The town’s website points out that Newfane sits in the geographic center of a collection of towns with such names as Townshend, Dummerston and Wardsboro, and it adds wryly: “There isn’t even the slightest suggetion that one can necessarily travel directly from one town to the next…”
But after Tuesday, Newfane — less isolated, and perhaps less serene — was on the national news map.

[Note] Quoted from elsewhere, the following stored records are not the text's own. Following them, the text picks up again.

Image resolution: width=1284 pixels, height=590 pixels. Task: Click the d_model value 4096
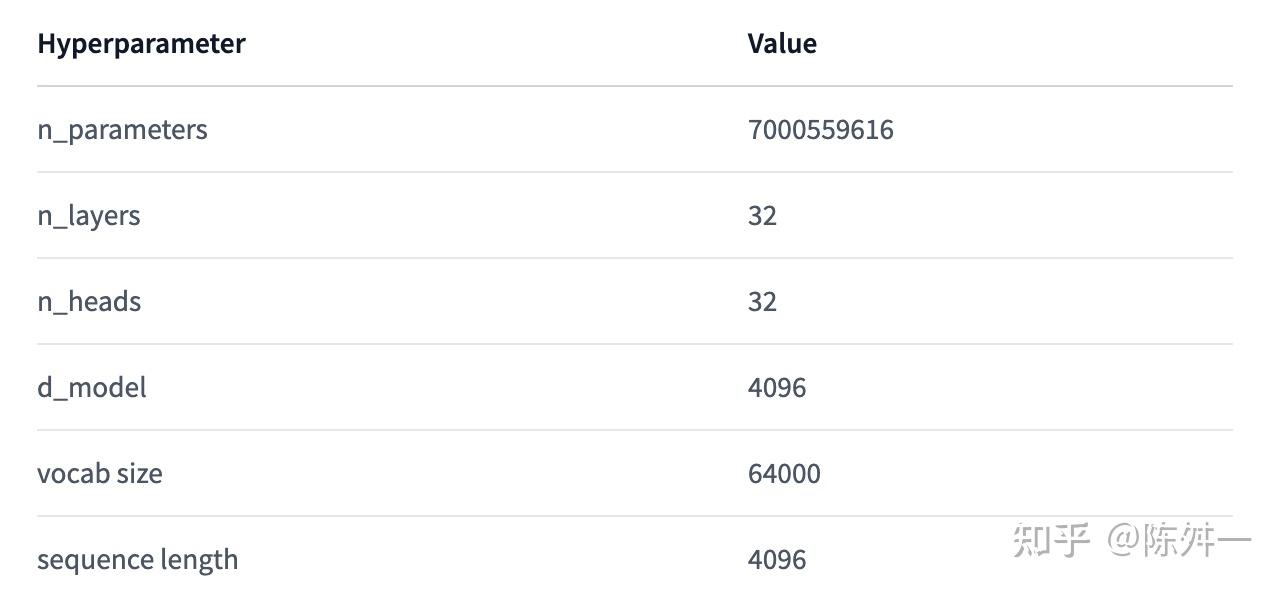[x=777, y=388]
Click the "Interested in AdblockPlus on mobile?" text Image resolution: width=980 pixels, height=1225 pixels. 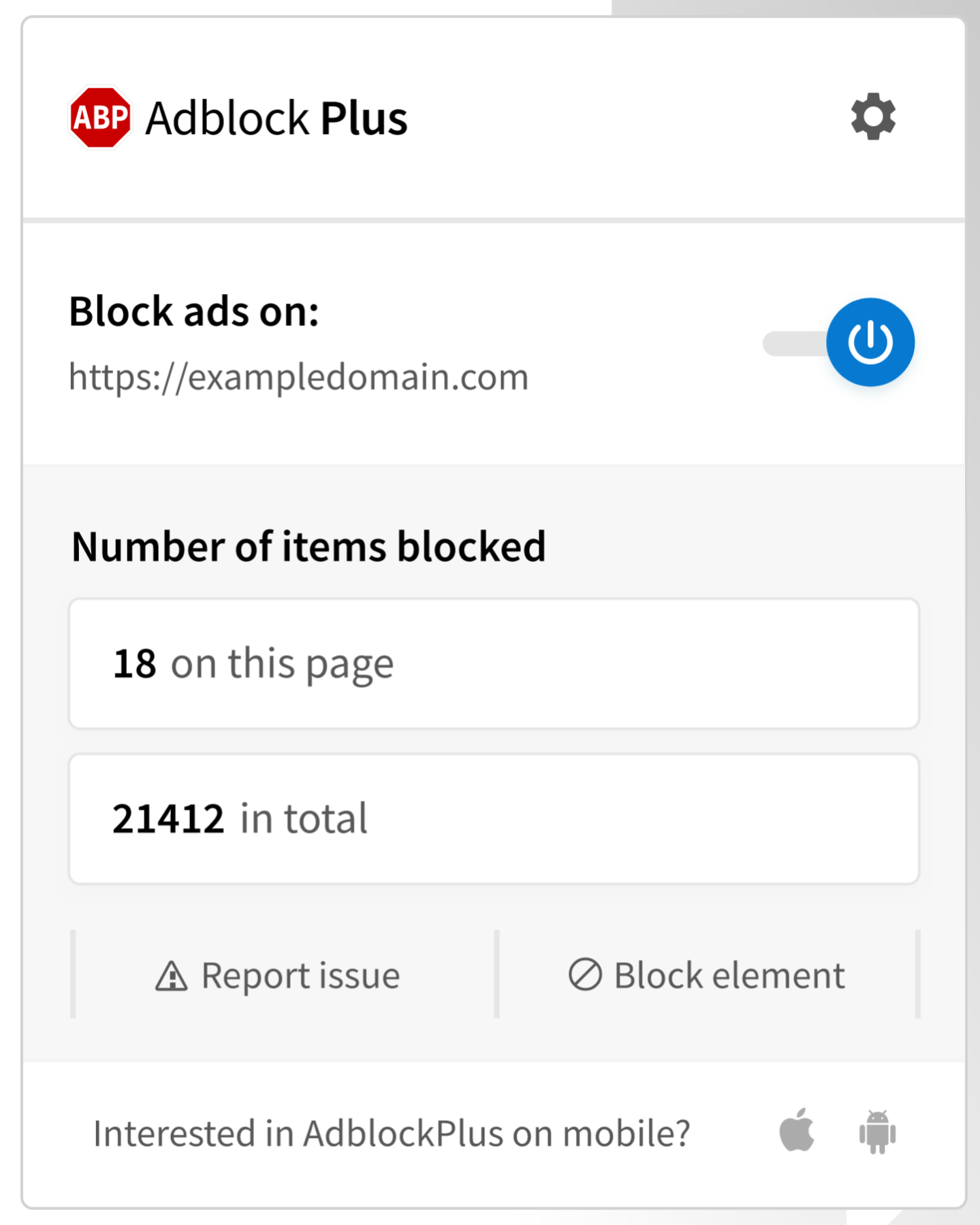point(392,1134)
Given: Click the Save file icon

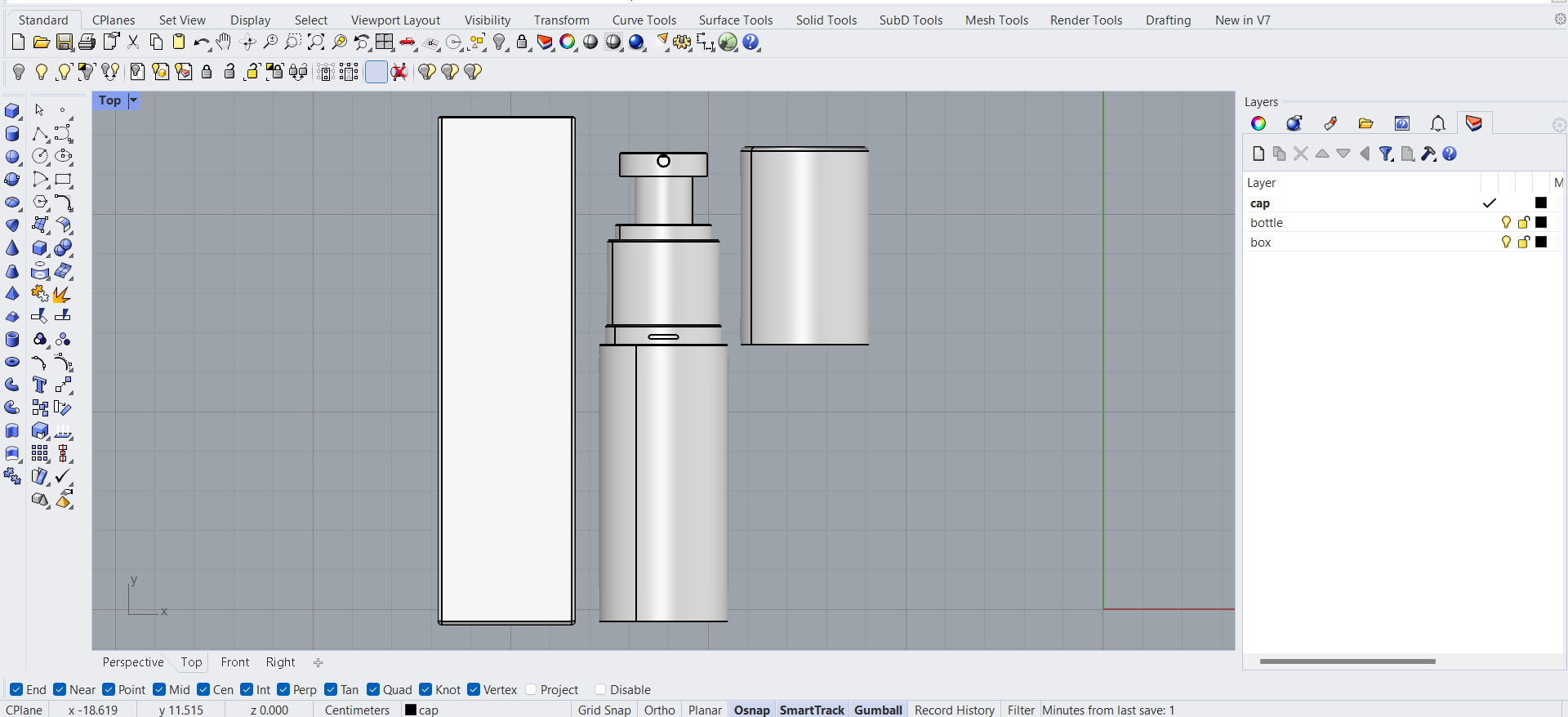Looking at the screenshot, I should click(64, 42).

Begining at 9 a.m., Newfane took part in that venerated New England exercise in direct democracy — the town meeting — and sent word of its displeasure to Washington, D.C.
By a paper ballot vote of 121 to 29, according to news accounts, the town meeting approved the last item of scheduled business on the agenda, Article 29.

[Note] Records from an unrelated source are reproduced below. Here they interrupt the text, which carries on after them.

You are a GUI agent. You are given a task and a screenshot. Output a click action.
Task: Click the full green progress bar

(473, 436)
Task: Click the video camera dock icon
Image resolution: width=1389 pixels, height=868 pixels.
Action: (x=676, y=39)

That item read (verbatim):
“ARTICLE 29: We the voters of Newfane would like Town Meeting, March 2006, to consider the following resolution:
“Whereas George W. Bush has:
“1. Misled the nation about Iraq’s weapons of mass destruction;
“2. Misled the nation about ties between Iraq and Al Quaeda;
“3. Used these falsehoods to lead our nation into war unsupported by international law;
“4. Not told the truth about American policy with respect to the use of torture; and
“5. Has directed the government to engage in domestic spying, in direct contravention of U.S. law.
“Therefore, the voters of the town of Newfane ask that our representative to the U.S. House of Representatives file articles of impeachment to remove him from office.”
Vermont’s only Representative is the Independent Bernie Sanders, as much a manverick in the House as Newfane is in Windham County, Vermont.
Of course, with Republicans in control of the House, the Newfane resolution is almost certainly doomed. Still, the town’s website may now have another entry for its promotional category, “goings-on in southern Vermont.”
(UPDATE: A helpful reader points out that three other southern Vermont towns, all near Newfane, also approved impeachment resolutions on Tuesday. Here is a story from the Rutland, Vt., Herald describing those actions. Another reader suggests [see attached] a recollection of the “Hartford Convention.” Here is a summary of that interesting historical event.)
(COMMENT: For those readers wondering what this has to do with the Supreme Court, it should be noted that the blog’s range of interest includes other topics that bear on the functioning of the constitutional order. There are rising murmurs in Washington and around the country about the impeachment question — see, for example, Harold Meyerson’s column, here, in the Washington Post.)